Full disclosure: I’ve found pleasure in this, probably because it feels so good focusing on someone else’s sins while minimizing mine.

Don’t Try This At Home

For example, my wife and I talk almost daily about issues, many of them political or social; many of them having to do with the state of the Body
of Christ. Sometimes, during these talks, I’ve played the game without her even knowing.

So we might be discussing trends in the Church that we lament, like the lack of disciplined Bible study, or the “endangered species” status of hymns, Other times we’ll discuss things we disagree with, or what we wish people would do more of, or less of.

Then, just when I’m starting to get drunk on how wrong They are and how right I am, Renee blows the whole thing by saying, “OK, so we really need to pray about this.”

Game over. No one plays “Ain’t It Awful” while coming before the throne. The end goal of the game is, after all, to be able to not only say “Ain’t It Awful” but also, having thoroughly dissected someone else’s faults, to look at the soul I’ve just thrashed and say, by comparison, “Ain’t I Great?”

A Tale of Two Extremes

I guess this is on my mind because I’m more and more torn between two huge concerns.

One is the epidemic lack of Biblical discernment we’re seeing today, evidenced in horrendous decisions some denominations and leaders are making, and gross errors promoted by some teachers and pastors who should know better.

The other concern is with the self-righteous obsession some folks seem to have with railing against, publicizing, then harping on, the errs of others.

Now, public admonishment and respectful disagreement is not only valid but, these days, called for. But needless, ongoing chatter about how wrong a brother, group, or church is, without fair recognition of that same brother or group’s virtues (much less prayerful petition to God and loving discussion with the person in error, as Renee likes to remind me) seems more to me like games than godliness.

Thine Own Log, Thine Own Eye

So I’m trying to stop myself before discussing what someone else is doing or saying that bothers me.
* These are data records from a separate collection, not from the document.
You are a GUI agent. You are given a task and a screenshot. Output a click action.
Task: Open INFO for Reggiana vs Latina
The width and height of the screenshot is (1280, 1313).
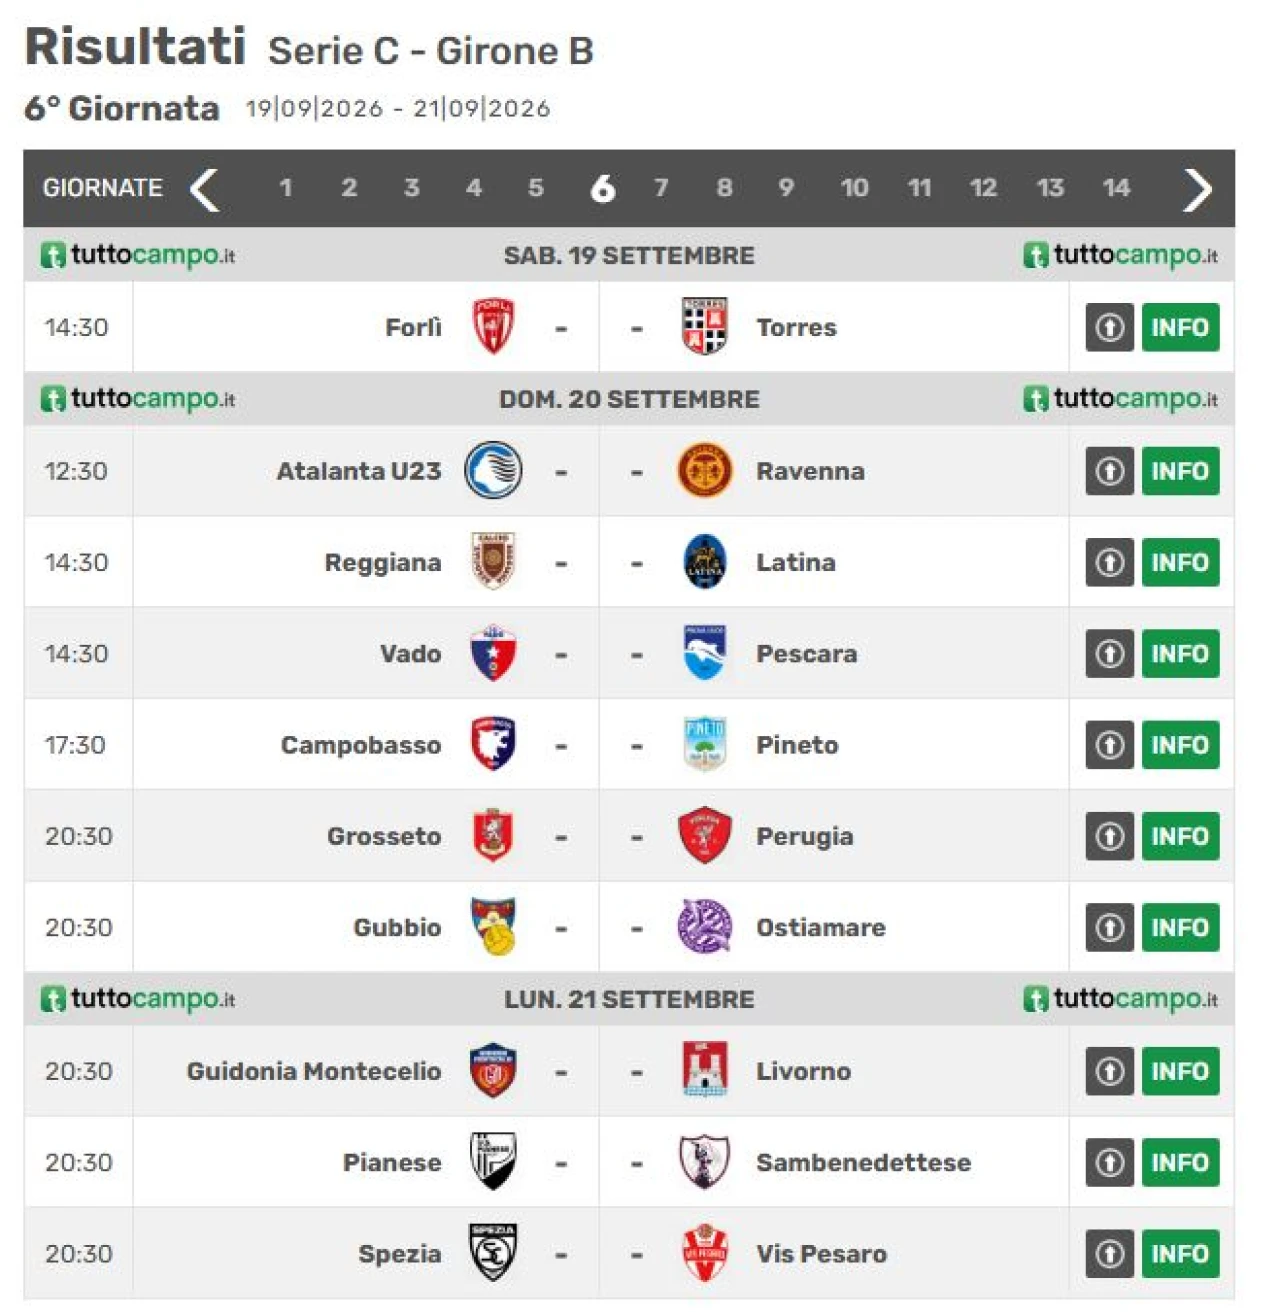[1181, 562]
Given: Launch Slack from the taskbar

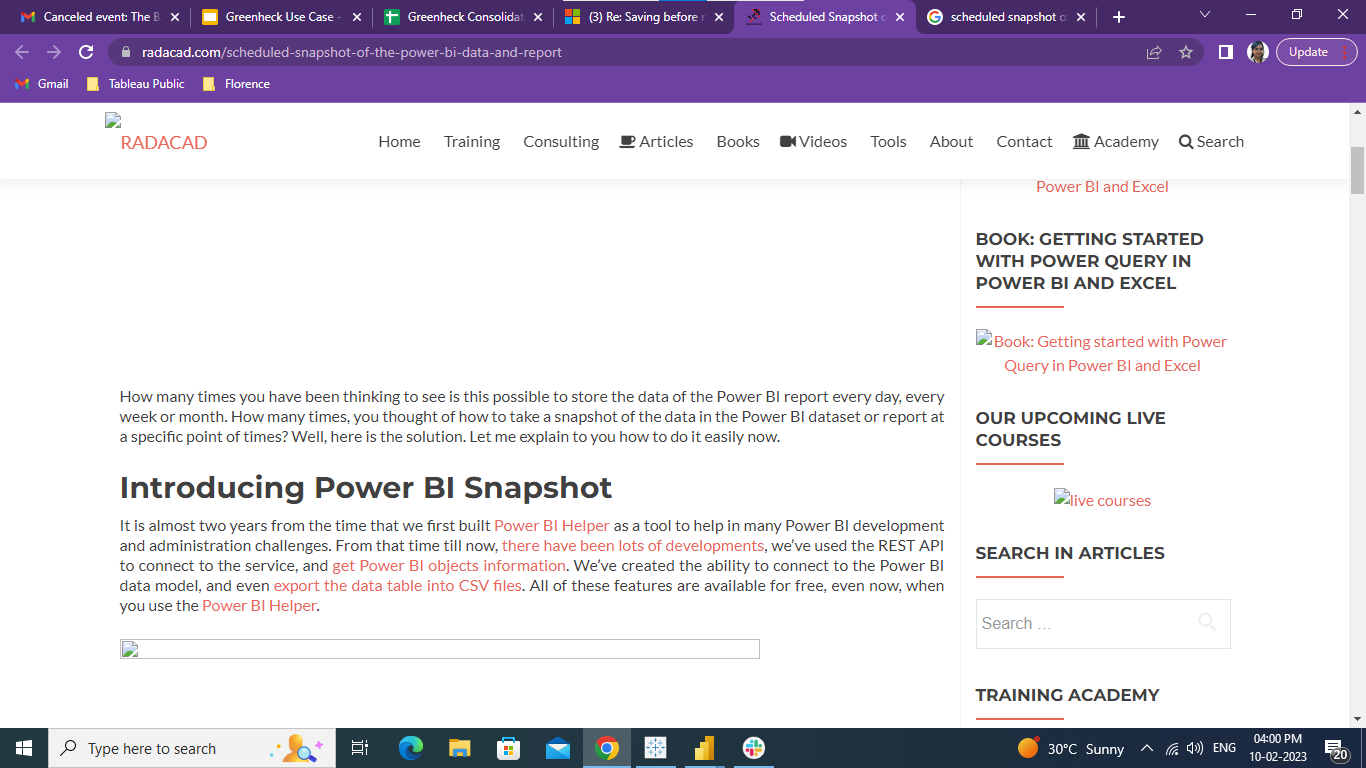Looking at the screenshot, I should pos(753,748).
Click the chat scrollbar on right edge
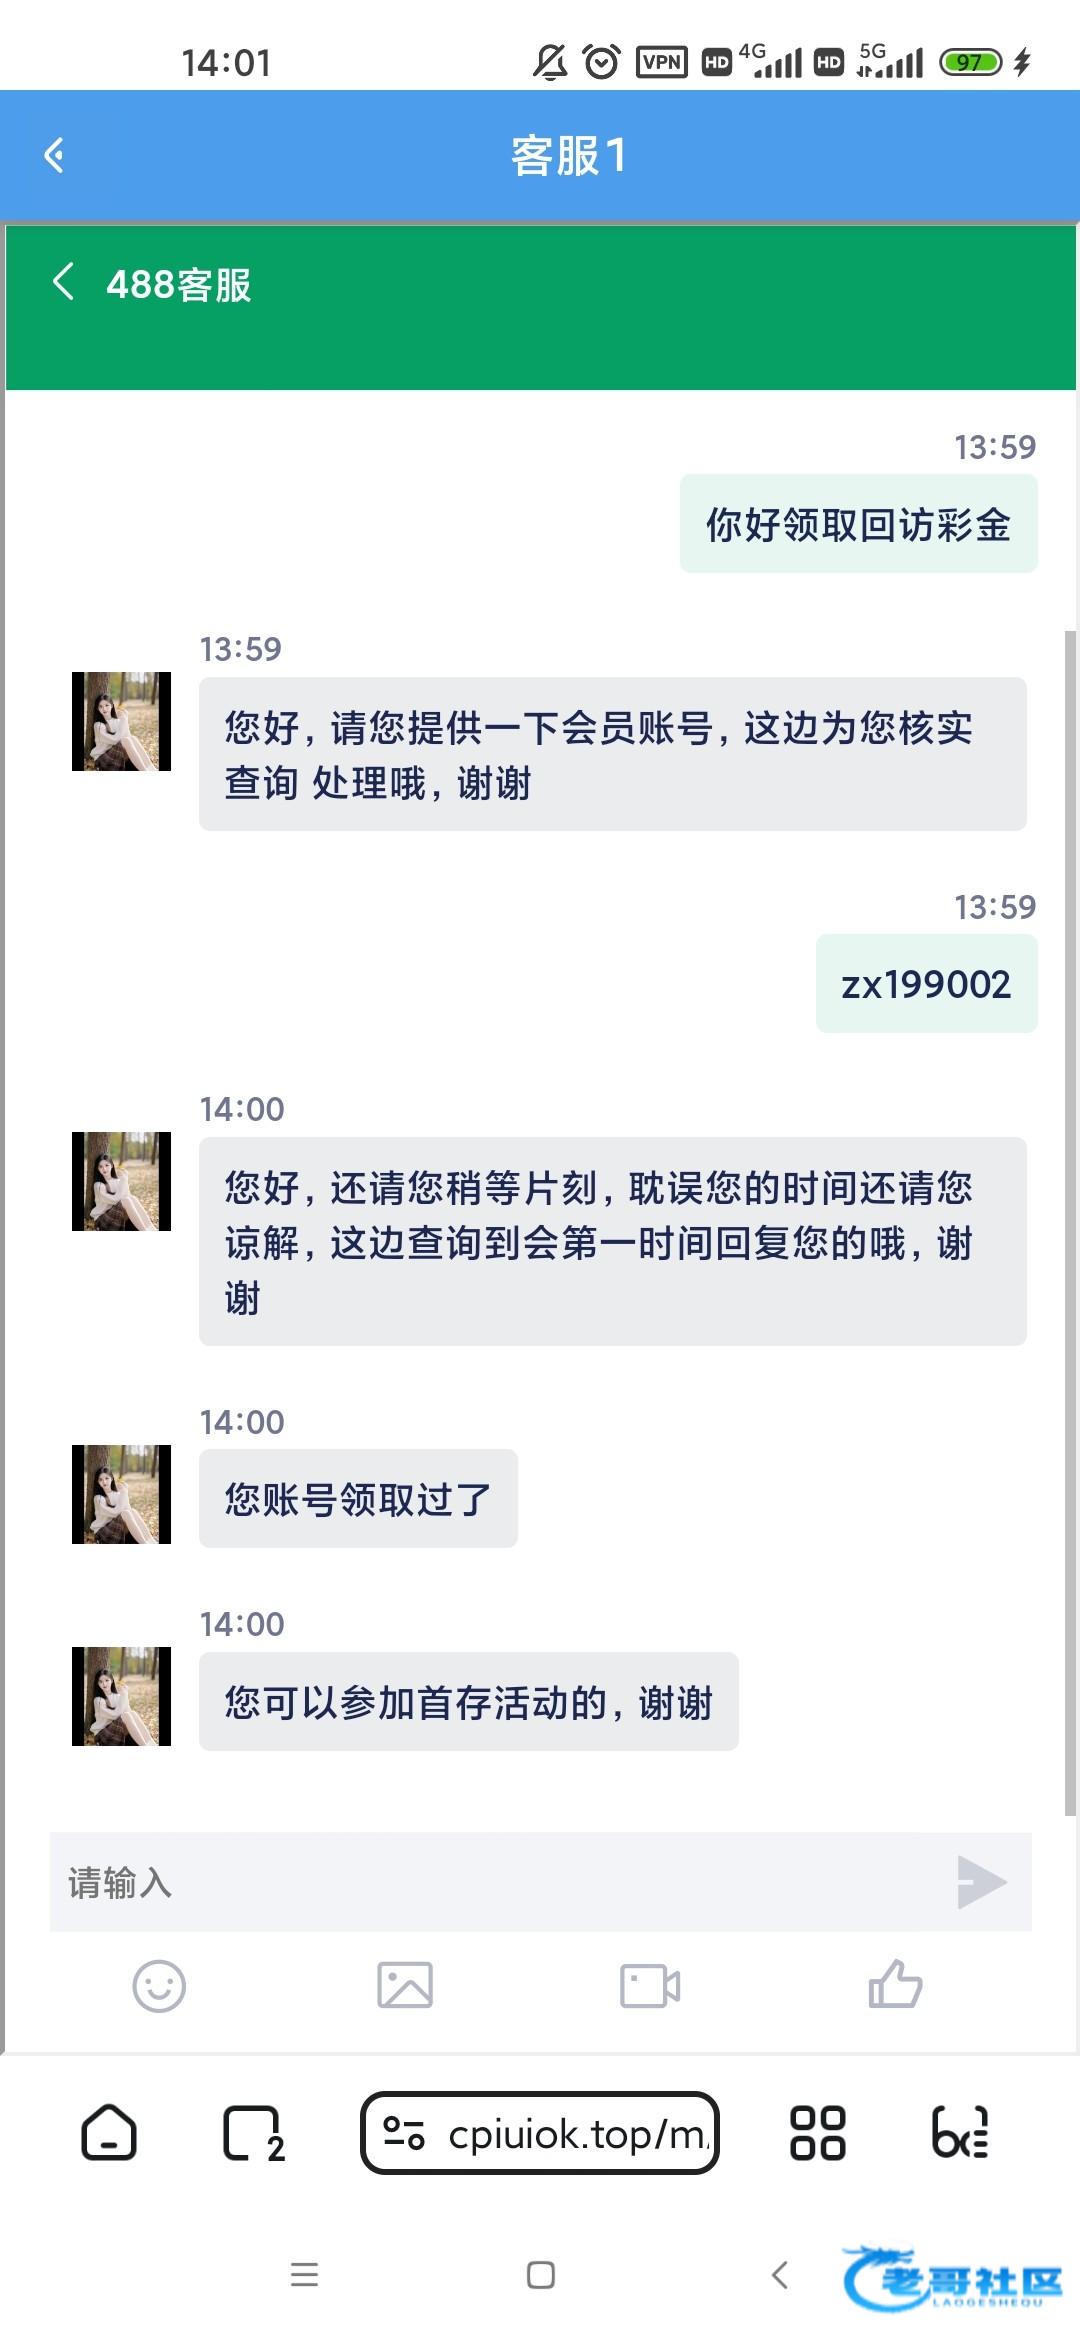 click(1070, 1220)
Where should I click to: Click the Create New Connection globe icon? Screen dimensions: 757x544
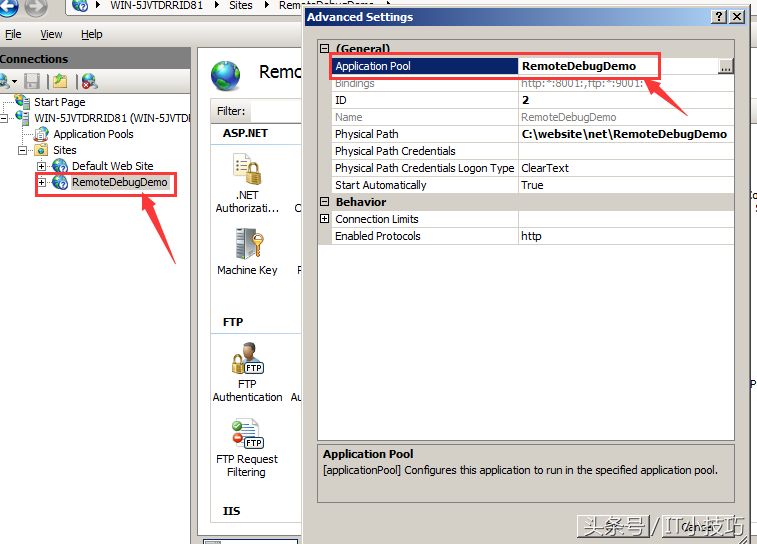[x=6, y=81]
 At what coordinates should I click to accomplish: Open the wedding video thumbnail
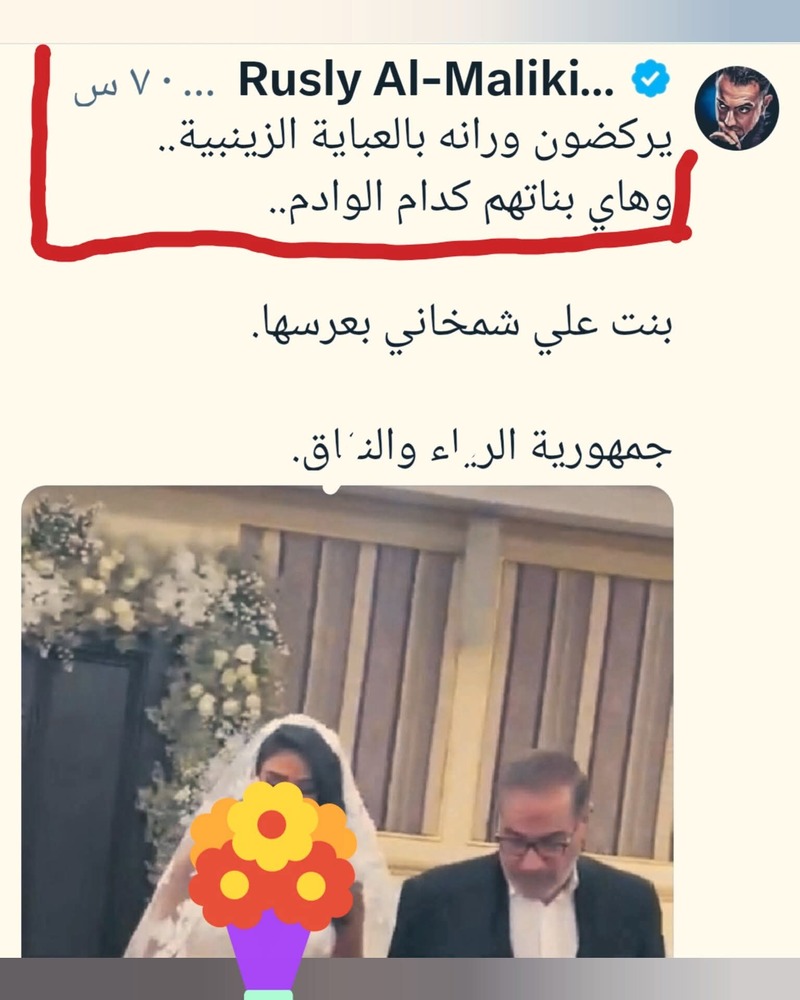point(347,722)
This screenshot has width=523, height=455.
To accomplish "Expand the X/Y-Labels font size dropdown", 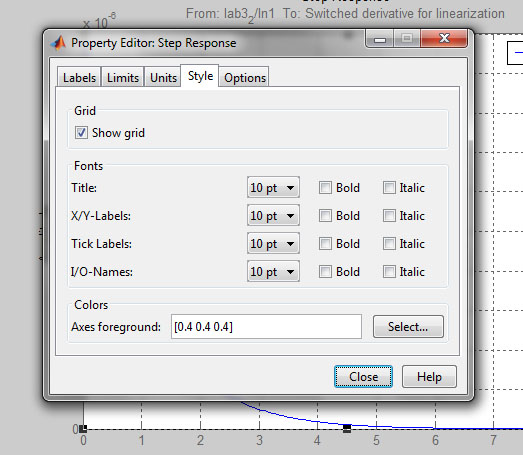I will (x=273, y=215).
I’m trying, instead, to first ask myself if it’s something I’ve talked directly to the person about (if possible), something I’m not guilty of myself, and something I can discuss without needlessly damaging the person being discussed, or the person I’m in discussion with.

And, it should go without saying, I cannot express my grief over someone else’s wrong without then praying for the
person in question.

Those are rules I’ll try to follow, anyway. Because you and I know there are problems everywhere, big ones warranting lots of concern and, hopefully, lots of corrective action.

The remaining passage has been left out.